* 出題課題 *
ニーチェについての文章のうち、「だが、コメント欄において、『」を含む語句から始まり「として批判されることもある。」で終わる部分を、「貴族主義」を「エリート主義」に置き換えて書き改めなさい。

* 提示文 *
◆ ◆ ◆ ◆ ◆

『善人』の増えた現代の先進国と『弱者への同情』を嫌ったフリードリヒ・ニーチェ:現代の善人の争いを回避する優しさ・弱さをどう捉えるか?

昨日書いたドラマ『明日、ママがいない』の記事では、『他者の不幸・苦痛に対する想像力や同情(共感)』の弱さによって、新たないじめ・差別が誘発されるのではないかという危惧について触れた。

だが、コメント欄において、『自分よりも不幸な者を見ることによる安心感』『伝統的な日本の階級社会(身分の違い)の名残と意識』『キリスト教の博愛・弱者救済の倫理観』『人間社会の個人差や自意識に基づく差別・いじめの普遍性』について読み、ふとニーチェの同情否定の思想をイメージしたので書き留めておく。

F.ニーチェの実存主義哲学は、『反キリスト教(弱者貧者の道徳的地位の否定)・反社会福祉・自己肯定の超人思想』に象徴されるように、『ストレートな強さ・美しさ・豊かさ』を賛美する真の貴族主義を掲げた文学的・美学的ロマンスの思想である。

弱くて貧しいが故に正しい(強者・富者は道徳的価値は低い)という大衆の数の論理に裏打ちされたキリスト教道徳を反駁して、強くて美しくて豊かであるが故に正しい(それはあまりにも自明であるが故にそうではない者のルサンチマンを刺激する)という人間の本能・知覚・直観に裏打ちされた古代ギリシアの貴族主義に回帰するかのような『超人思想』を喧伝した。

私は強くて美しく豊かであると思える『超人(ツァラトゥストラ)』を目指し、自分の弱さ・不遇に押しつぶされるような『どうせ自分なんて・今とは違う人生があれば・誰かが助けてくれれば』という自己嫌悪や道徳の逃げ場を閉ざしたニーチェは、ナチズムとも接合した優生主義者(権力志向の反ヒューマニスト)として批判されることもある。

◆ ◆ ◆ ◆ ◆

* 提供資料 *

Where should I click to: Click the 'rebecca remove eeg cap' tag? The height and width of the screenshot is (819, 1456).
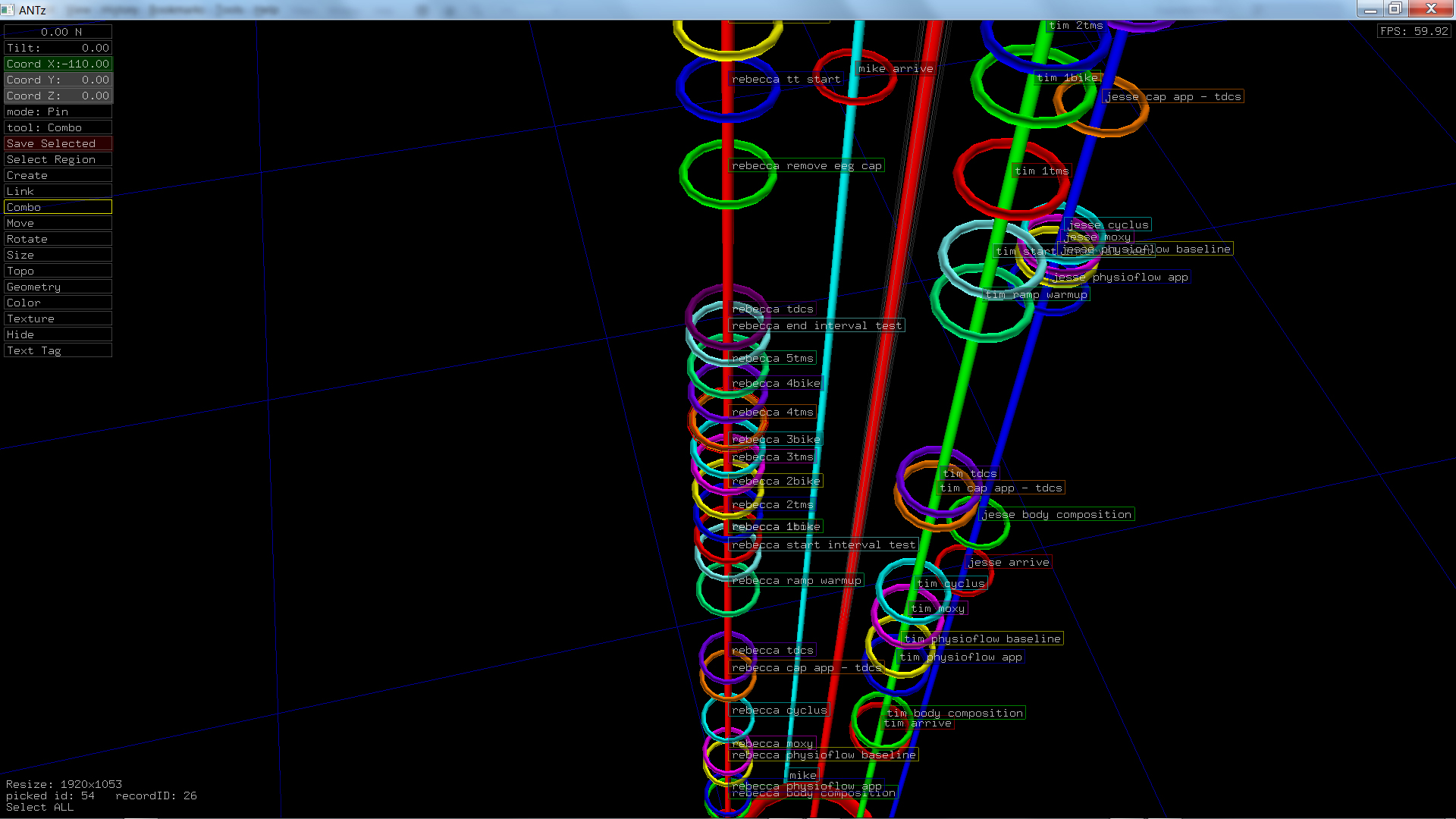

◆ ◆ ◆ ◆ ◆

* 課題の解答 *
だが、コメント欄において、『自分よりも不幸な者を見ることによる安心感』『伝統的な日本の階級社会(身分の違い)の名残と意識』『キリスト教の博愛・弱者救済の倫理観』『人間社会の個人差や自意識に基づく差別・いじめの普遍性』について読み、ふとニーチェの同情否定の思想をイメージしたので書き留めておく。

F.ニーチェの実存主義哲学は、『反キリスト教(弱者貧者の道徳的地位の否定)・反社会福祉・自己肯定の超人思想』に象徴されるように、『ストレートな強さ・美しさ・豊かさ』を賛美する真のエリート主義を掲げた文学的・美学的ロマンスの思想である。

弱くて貧しいが故に正しい(強者・富者は道徳的価値は低い)という大衆の数の論理に裏打ちされたキリスト教道徳を反駁して、強くて美しくて豊かであるが故に正しい(それはあまりにも自明であるが故にそうではない者のルサンチマンを刺激する)という人間の本能・知覚・直観に裏打ちされた古代ギリシアのエリート主義に回帰するかのような『超人思想』を喧伝した。

私は強くて美しく豊かであると思える『超人(ツァラトゥストラ)』を目指し、自分の弱さ・不遇に押しつぶされるような『どうせ自分なんて・今とは違う人生があれば・誰かが助けてくれれば』という自己嫌悪や道徳の逃げ場を閉ざしたニーチェは、ナチズムとも接合した優生主義者(権力志向の反ヒューマニスト)として批判されることもある。